Written by Michaela Hyde, Executive Director of Marriage Foundation
It was in 2012, after more than four decades in the Family Courts (fourteen as a High Court Judge), that Sir Paul Coleridge set up Marriage Foundation to spearhead a campaign to tackle and reduce family breakdown in our nation. His experiences in the family justice system moved him to act in order to challenge public opinion to demonstrate that the commitment of marriage affects the outcomes of all of our children.
Since those beginnings, Marriage Foundation has been championing marriage as the ‘gold standard’ for couple relationships and dispelling myths that marriage is just a piece of paper that makes no difference. By undertaking, publishing and broadcasting ground-breaking research we have heightened public, media and government awareness and understanding of the scale of family breakdown. To date, we have produced more than 40 research papers and have been interviewed, quoted or cited more than 1,000 times in mainstream media.
Our research has shown that 90% of cohabiting parents who stay together until their children reach 15 years of age are married, and that divorce rates have been on the decline for eight years and are now at their lowest for fifty years. But sadly, in contrast, unmarried cohabitants break up at three times the rate of married couples. Unmarried parents make up only 19% of all couples with dependent children, yet account for half of all family breakdown.
Why does this matter? Because it is well documented that those who experience family breakdown when aged 18 or younger are typically twice as likely to experience many of the challenging social issues facing our society today, including mental health, reduced educational attainment, crime or homelessness.
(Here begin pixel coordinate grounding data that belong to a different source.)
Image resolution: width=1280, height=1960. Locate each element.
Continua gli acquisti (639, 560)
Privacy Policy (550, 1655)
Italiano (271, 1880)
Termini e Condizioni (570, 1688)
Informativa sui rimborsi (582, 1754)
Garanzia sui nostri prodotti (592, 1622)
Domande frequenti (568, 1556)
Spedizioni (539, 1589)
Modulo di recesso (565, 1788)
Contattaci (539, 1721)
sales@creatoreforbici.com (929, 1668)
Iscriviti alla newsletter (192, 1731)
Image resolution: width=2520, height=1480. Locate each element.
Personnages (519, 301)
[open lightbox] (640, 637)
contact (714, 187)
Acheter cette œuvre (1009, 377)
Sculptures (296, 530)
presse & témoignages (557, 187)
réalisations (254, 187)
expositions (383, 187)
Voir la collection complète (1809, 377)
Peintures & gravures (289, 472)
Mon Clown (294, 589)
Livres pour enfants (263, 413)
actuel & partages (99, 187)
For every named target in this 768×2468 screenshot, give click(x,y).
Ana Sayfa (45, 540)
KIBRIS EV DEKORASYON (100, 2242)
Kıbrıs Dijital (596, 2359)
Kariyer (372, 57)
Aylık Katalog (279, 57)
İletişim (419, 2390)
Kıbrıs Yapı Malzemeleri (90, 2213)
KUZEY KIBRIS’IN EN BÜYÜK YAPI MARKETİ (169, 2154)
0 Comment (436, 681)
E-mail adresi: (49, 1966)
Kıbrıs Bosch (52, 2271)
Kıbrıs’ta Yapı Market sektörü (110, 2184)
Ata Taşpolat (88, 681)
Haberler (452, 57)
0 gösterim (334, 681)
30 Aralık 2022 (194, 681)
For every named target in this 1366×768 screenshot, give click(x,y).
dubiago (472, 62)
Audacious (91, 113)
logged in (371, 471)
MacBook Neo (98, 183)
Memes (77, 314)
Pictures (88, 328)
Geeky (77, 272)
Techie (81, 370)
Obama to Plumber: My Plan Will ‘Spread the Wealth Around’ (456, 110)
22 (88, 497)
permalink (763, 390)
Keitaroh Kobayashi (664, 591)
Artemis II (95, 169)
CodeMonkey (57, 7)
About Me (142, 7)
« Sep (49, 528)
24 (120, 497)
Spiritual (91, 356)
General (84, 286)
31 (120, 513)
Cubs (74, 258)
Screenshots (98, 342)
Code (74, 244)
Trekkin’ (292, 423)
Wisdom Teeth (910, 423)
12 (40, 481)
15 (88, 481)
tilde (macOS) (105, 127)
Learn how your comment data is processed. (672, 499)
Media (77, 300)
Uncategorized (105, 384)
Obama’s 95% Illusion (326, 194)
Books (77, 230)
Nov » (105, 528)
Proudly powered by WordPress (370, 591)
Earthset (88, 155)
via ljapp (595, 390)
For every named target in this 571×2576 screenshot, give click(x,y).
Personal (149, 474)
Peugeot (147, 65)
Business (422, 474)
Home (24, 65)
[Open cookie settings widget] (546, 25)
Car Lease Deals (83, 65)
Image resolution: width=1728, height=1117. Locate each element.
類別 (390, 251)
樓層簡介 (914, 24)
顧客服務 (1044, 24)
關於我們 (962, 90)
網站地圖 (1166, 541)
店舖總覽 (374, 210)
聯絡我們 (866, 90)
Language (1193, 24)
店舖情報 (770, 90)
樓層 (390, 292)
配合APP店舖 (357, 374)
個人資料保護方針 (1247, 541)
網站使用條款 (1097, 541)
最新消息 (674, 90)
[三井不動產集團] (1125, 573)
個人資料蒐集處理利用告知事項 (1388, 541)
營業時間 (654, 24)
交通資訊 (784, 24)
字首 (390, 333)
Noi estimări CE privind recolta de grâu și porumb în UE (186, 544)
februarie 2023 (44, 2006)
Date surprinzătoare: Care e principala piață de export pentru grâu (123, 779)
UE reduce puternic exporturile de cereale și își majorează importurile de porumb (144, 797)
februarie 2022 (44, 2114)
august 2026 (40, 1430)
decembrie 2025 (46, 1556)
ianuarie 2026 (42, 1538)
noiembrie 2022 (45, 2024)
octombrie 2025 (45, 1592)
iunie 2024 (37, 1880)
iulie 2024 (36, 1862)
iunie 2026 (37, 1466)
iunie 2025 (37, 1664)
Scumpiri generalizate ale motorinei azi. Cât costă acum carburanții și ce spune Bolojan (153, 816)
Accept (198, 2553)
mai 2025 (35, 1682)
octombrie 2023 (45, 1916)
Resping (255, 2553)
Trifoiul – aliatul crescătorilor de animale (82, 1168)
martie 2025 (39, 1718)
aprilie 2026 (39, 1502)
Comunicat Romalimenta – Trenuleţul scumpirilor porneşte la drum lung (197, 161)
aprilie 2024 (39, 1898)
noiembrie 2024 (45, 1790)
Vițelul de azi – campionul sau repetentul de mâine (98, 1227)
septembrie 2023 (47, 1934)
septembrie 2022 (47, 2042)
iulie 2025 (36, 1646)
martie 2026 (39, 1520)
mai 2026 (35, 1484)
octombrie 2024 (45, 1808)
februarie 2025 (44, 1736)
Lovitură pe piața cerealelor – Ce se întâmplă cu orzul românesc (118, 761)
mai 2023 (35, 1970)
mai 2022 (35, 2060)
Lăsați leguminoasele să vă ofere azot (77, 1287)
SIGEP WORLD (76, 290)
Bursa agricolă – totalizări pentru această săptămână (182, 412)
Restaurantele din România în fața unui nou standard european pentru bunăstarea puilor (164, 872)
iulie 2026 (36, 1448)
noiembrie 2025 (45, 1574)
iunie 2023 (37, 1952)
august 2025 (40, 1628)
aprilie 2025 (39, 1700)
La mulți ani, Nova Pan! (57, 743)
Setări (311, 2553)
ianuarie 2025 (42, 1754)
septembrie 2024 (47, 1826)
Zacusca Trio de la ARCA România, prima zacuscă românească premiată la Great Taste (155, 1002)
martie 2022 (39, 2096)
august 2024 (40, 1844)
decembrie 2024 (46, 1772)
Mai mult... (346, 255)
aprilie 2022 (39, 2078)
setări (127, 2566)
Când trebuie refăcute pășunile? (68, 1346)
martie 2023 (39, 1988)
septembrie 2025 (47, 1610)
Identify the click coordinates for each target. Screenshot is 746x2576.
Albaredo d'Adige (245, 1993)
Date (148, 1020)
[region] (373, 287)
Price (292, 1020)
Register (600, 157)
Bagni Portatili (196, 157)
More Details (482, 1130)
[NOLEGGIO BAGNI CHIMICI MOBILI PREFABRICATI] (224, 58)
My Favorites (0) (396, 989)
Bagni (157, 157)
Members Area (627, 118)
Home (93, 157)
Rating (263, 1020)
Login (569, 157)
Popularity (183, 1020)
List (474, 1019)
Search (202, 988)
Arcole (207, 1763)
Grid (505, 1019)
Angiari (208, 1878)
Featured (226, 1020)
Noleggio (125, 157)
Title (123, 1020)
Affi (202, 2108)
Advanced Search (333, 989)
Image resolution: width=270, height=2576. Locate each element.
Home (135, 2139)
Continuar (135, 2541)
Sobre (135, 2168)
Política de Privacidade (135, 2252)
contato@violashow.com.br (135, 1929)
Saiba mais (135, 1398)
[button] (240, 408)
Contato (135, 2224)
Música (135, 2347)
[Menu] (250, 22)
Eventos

Our hope is that all children, couples and families thrive and are able to live their very best lives. Stable families need the security of stable marriage (or formal commitment). There is huge significance in the process of deciding to commit in marriage. Without that decision, there is ambiguity and ambiguity can put a relationship at risk. Marriage really does matter, this isn’t just a hunch, it’s based on robust research that is there to inform our nation. Government, media, couples, individuals, rich, poor, young and old, we want everyone to not only see that marriage is the best arrangement but to also act on this knowledge.